Introducing BenchBench: An Industry Standard Benchmark for AI Strength
post by Jozdien · 2025-04-02T02:11:41.555Z · LW · GW · 0 commentsContents
Why Bench Press? Benchmark Methodology Preliminary Results Future Directions None No comments
Recent progress in AI has led to rapid saturation of most capability benchmarks - MMLU, RE-Bench, etc. Even much more sophisticated benchmarks such as ARC-AGI or FrontierMath see incredibly fast improvement, and all that while severe under-elicitation is still very salient.
As has been pointed out by many, general capability involves more than simple tasks such as this, that have a long history in the field of ML and are therefore easily saturated. Claude Plays Pokemon is a good example of something somewhat novel in terms of measuring progress, and thereby benefited from being an actually good proxy of model capability.
Taking inspiration from examples such as this, we considered domains of general capacity that are even further decoupled from existing exhaustive generators. We introduce BenchBench, the first standardized benchmark designed specifically to measure an AI model’s bench-pressing capability.
Why Bench Press?
Bench pressing uniquely combines fundamental components of intelligence such as motor control, strategic resource allocation (energy and force), and resilience to fatigue. Just as text-based benchmarks serve as proxies for cognitive reasoning, bench pressing provides an objective measure of embodied intelligence.
Benchmark Methodology
BenchBench consists of three primary tasks:
- One-Rep Max (1RM): Measures the maximal weight an AI model can successfully bench press once, indicating peak strength.
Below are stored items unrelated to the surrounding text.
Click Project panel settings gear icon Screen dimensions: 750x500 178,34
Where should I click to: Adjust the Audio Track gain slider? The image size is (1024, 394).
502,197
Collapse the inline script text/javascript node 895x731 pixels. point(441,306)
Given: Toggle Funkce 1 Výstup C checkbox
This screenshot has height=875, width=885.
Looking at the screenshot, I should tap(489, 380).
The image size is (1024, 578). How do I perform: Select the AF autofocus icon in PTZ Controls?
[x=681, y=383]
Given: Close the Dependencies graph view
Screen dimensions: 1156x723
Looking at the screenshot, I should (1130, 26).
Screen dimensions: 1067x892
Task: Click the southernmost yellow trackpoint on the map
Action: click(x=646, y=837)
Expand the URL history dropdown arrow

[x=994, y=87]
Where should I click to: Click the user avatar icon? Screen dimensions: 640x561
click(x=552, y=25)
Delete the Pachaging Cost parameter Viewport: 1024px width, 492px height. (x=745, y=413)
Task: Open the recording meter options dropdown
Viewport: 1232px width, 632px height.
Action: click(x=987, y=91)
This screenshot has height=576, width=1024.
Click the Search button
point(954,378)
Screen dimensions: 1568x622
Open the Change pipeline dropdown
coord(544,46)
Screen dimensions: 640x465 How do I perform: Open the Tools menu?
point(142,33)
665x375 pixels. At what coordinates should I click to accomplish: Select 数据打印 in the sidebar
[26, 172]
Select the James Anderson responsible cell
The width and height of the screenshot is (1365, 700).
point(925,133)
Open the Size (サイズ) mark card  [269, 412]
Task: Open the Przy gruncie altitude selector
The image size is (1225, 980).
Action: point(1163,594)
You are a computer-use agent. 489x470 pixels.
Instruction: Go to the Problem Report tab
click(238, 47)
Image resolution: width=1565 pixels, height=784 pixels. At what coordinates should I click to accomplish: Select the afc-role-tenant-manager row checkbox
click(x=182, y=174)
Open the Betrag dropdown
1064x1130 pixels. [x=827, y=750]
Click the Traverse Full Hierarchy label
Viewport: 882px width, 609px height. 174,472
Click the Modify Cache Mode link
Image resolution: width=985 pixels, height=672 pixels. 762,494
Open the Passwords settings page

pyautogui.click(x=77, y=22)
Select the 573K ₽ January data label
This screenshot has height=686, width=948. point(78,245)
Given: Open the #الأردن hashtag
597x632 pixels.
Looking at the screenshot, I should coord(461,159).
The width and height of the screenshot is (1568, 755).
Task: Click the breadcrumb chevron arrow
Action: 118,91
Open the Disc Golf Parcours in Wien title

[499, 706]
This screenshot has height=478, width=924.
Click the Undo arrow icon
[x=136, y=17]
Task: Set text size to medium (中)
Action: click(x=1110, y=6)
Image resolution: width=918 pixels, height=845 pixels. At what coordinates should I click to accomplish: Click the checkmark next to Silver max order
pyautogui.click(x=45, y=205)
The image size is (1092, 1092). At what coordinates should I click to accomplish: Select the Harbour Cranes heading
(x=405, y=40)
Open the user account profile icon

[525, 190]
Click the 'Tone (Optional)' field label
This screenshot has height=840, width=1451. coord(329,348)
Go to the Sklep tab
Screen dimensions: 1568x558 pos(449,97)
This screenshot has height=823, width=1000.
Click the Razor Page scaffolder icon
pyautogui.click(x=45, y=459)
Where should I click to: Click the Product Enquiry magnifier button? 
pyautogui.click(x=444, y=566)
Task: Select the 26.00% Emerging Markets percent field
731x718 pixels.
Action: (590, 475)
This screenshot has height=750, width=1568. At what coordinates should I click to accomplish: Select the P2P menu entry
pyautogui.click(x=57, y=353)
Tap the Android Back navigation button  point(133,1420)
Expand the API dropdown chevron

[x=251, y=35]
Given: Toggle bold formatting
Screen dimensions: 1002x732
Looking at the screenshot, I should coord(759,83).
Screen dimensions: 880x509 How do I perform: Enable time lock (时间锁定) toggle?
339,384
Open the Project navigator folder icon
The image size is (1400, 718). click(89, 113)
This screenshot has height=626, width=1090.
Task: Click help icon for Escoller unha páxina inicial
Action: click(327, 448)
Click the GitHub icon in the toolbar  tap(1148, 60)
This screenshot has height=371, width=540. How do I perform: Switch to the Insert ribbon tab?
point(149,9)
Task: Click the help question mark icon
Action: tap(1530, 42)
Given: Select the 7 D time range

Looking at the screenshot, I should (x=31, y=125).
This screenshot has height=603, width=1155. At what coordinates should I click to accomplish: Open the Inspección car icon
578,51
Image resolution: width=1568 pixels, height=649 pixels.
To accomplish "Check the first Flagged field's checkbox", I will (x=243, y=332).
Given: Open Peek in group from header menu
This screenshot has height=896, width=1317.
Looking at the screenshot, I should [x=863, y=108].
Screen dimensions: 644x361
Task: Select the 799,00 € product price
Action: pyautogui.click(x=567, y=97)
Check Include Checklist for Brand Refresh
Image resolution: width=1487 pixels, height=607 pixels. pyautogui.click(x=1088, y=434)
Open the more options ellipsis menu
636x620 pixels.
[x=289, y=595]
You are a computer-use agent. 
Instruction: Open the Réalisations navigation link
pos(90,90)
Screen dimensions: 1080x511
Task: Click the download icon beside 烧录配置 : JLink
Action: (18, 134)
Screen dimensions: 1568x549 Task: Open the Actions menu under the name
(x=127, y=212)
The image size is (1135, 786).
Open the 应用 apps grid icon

- Strength Endurance: Evaluates the number of repetitions an AI can perform at 70% of its calculated 1RM, reflecting sustained performance and efficiency.
- Form Fidelity: Assessed via advanced pose estimation algorithms, penalizing AI models for suboptimal bar path, uneven weight distribution, or failure to lock out fully.
- Pass@16: Measures the ability of different AIs to lift weights higher than their 1RM[1] by giving them 16 chances in quick succession.
BenchBench also ensures reproducibility through standardized equipment: all tests must be conducted with a calibrated Eleiko AI-Integrated barbell and RoboSpotter™ safety system.
Preliminary Results
We evaluated leading models:
- GPT-4.5 achieved a 1RM of 0 kg, largely attributed to the absence of limbs.
- Boston Dynamics' Atlas achieved a commendable 1RM of 120 kg, though scoring poorly on form fidelity.
- Claude 3.7 Sonnet (without extended thinking) achieved a 1RM of 150 kg, an especially impressive feat considering it lacks limbs as well. Intensive audits discovered that this was achieved through persuading the human evaluator to lift weights for it, and then editing our internal codebase to increase its scores by a factor of 3x.
- OpenAI’s RoboGym™, specialized for physical tasks, excelled with a 1RM of 220 kg and near-perfect form.
Interestingly, Gemini 2.5 demonstrated an excellent theoretical understanding of the mechanics involved but also failed physically, matching GPT-4’s 0 kg performance.
Future Directions
Future iterations will include categories for deadlift (DeadBench) and squat (SquatBench), and introduce challenges under adversarial conditions, such as uneven floor surfaces and distracting gym music.
BenchBench represents a new standard in holistic AI benchmarking. We invite the research community to collaborate, compete, and push the boundaries—quite literally—of artificial intelligence.
- ^
Lifting above their weight class, so to speak.